Quantitative assay: Bradford : Proteored_Bradford_PM6.xls

3 replicates: called P1, P2, P3 : 3 independent digestions

2010_10_11_ALS_51_P1_R1.raw

2010_10_11_ALS_48_P2_R1.raw

2010_10_11_ALS_47_P3_R1.raw

Phosphopeptides enrichment: only one replicate on sample P3

2010_10_11_ALS_57_P3_phospho.raw

Parameters of EasyProt (Olav = Phenyx)) for three replicates

Z score adjusted to obtain FDR 1% for each request. z = 4.88 P1_R1 z = 4.80 P2_R1 z = 5.03 P3_R1

Parameters of EasyProt (Olav = Phenyx)) for phosphoenrichment fraction

Z score adjusted to obtain FDR 1% for each request. z = 4.84 P3_phospho

Protocol (3 replicates)

Digestion: to 9 ul (1.75 ug/ul) of the sample add:

1 ul H2O and 10 ul urea (12 M in 50 mM ammonium bicarbonate).

After 30 min at room temperature add 10 ul DTT (38mM in H2O).

After 1 hour at room temperature add 20 ul iodoacetamide 108 mM in 50 mM ammonium bicarbonate and leave for 1 hour at room temperature in the dark. Add 10 ul of 50 mM ammonium bicarbonate and 3 ul of Promega trypsine (50 ng/ul in 50 mM ammonium bicarbonate, ratio 105:1). Leave all the night at

37°C.

After spin column purification, the sample was analysed by MS.

Tryptic peptides (either 2 µg ) were trapped on a homemade 5 µm 200 Å Magic C18 AQ (Michrom) 0.1 × 20 mm pre-column.
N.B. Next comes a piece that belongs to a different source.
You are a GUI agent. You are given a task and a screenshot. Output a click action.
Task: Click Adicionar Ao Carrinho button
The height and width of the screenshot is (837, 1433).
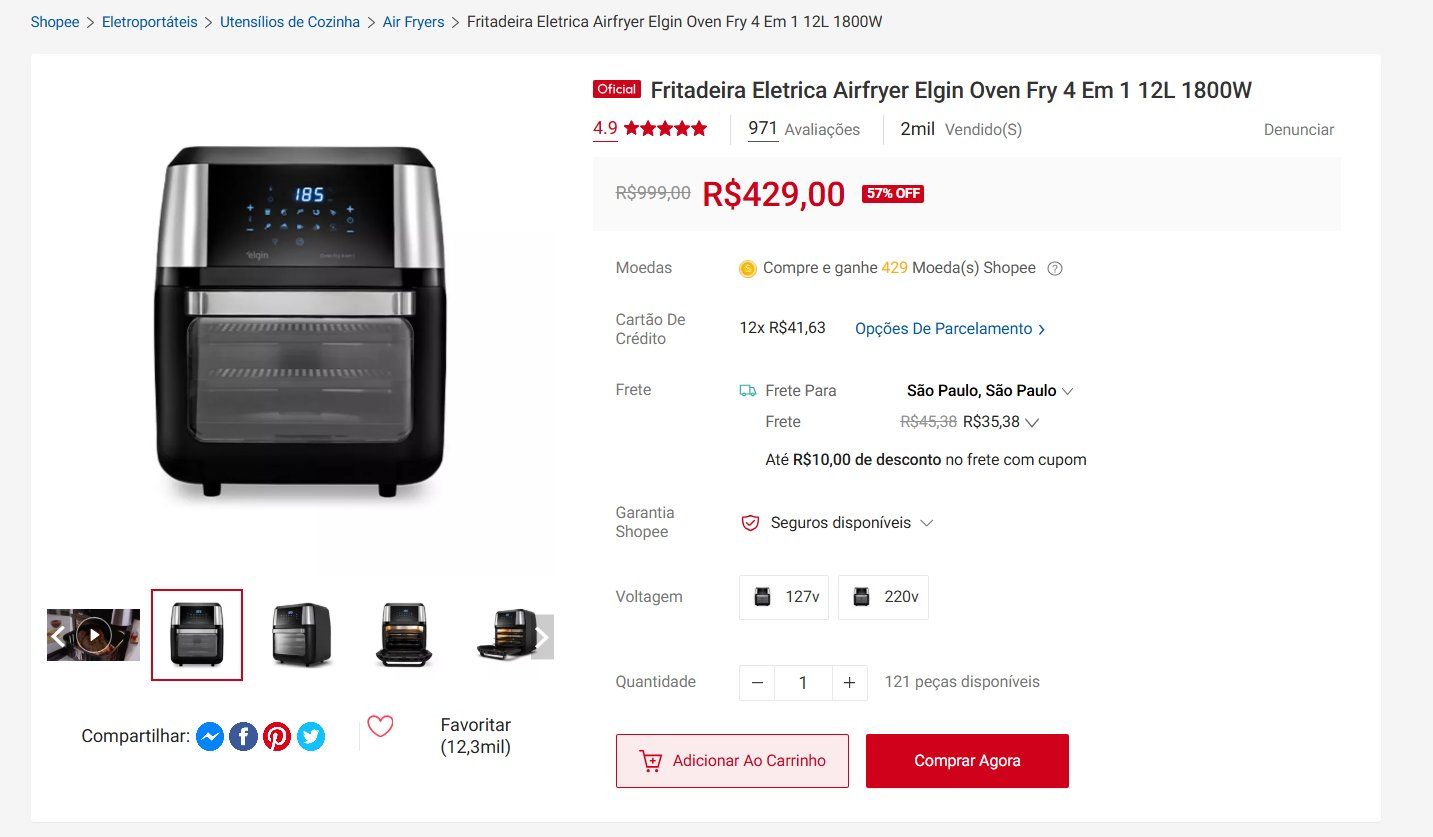(x=732, y=761)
Following washing, they were separated on a homemade 5 µm 100 Å Magic C18 AQ (Michrom) 0.75 × 130 mm column with a gravity-pulled emitter. The analytical separation was run for 120 min using a gradient of

H2O/FA 99.9/0.1 (solvent A) and CH3CN/FA 99.9/0.1 (solvent B). The gradient was run as follows: 0 –1 min 95% A and 5% B, then to 65% A and 35% B at 85 min, and 20% A and 80% B at 95 min at a flow rate of 220 nL·min-1, followed by re-equilibration of the column.

Protocol (phosphor enrichment)

Phosphopeptides enrichment was perform following Larsen protocol (Rapid commun. mass. Spectrom.

2007, 21, 3635). Started from 7.5 µg of digested peptides (replicate P3) .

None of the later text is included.